Exhibition series is homecoming for Wolters

SAN DIEGO -- Tony Wolters did not expect to be joining the Indians during their trip to San Diego for two exhibition games this weekend. It was a welcome surprise when the catching prospect was informed that he would get the chance to head home.

"I'm having fun doing this," said Wolters, who is from nearby Vista, Calif. "I'm just honored for them to invite me."

Wolters, a standout at Rancho Buena Vista High School and rated the Indians' No. 9 prospect by MLB.com, was originally committed to play for University of San Diego, where the Indians played the Padres on Friday and Saturday. That plan changed when Cleveland selected the former infielder in the third round of the 2010 First-Year Player Draft.

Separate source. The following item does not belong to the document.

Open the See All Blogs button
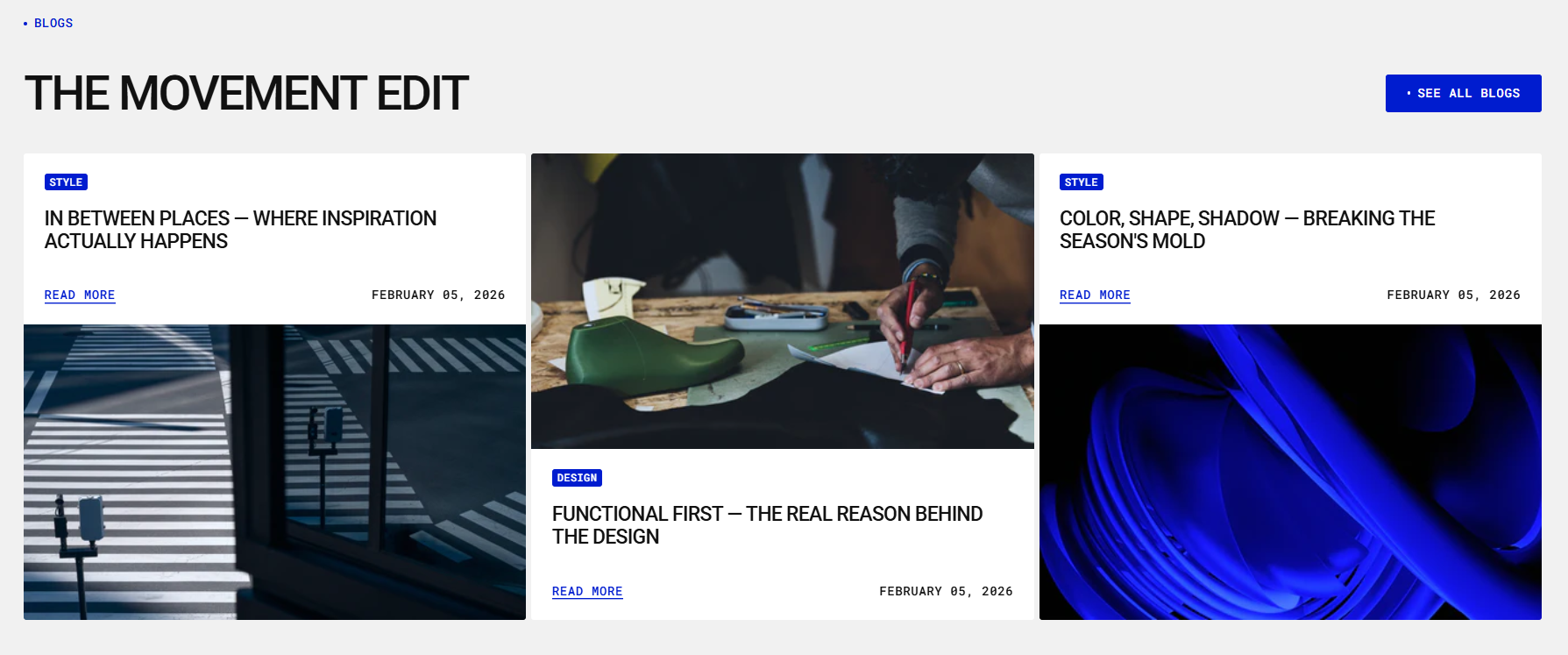Viewport: 1568px width, 655px height. pyautogui.click(x=1463, y=93)
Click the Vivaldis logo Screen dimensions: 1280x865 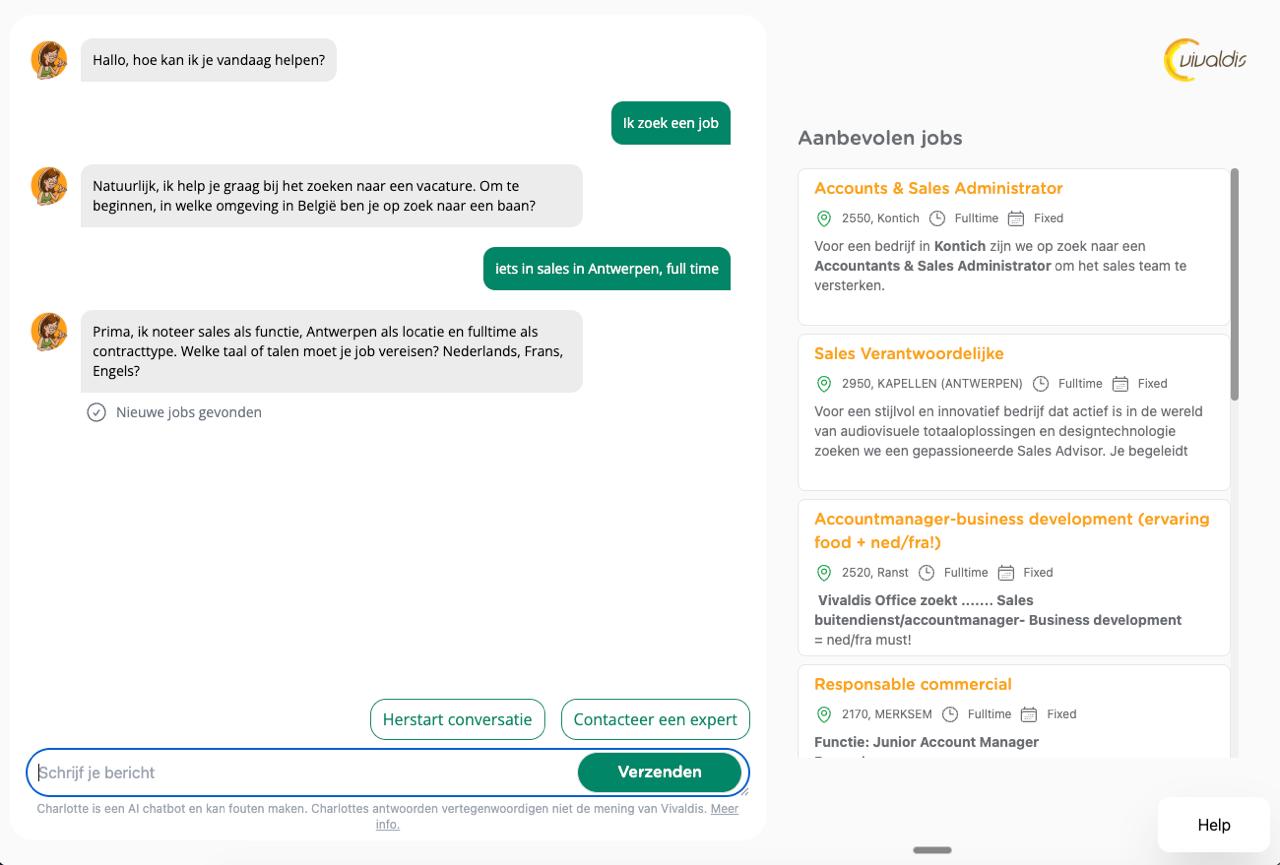(x=1206, y=59)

As a high schooler, Wolters had the chance to play a tournament at USD's Fowler Park. During Friday's 16-4 win over the Padres, the 21-year-old catcher had two at-bats with an estimated 30 family and friends in the stands. Wolters said even more planned on attending Saturday's exhibition.

"I love seeing my family; I got to see my dogs last night, too," Wolters said with a laugh before Saturday's 9-8 loss in which he went 2-for-2 with an RBI. "They're the best. In the offseason I'm here too. I'm about 30 minutes north."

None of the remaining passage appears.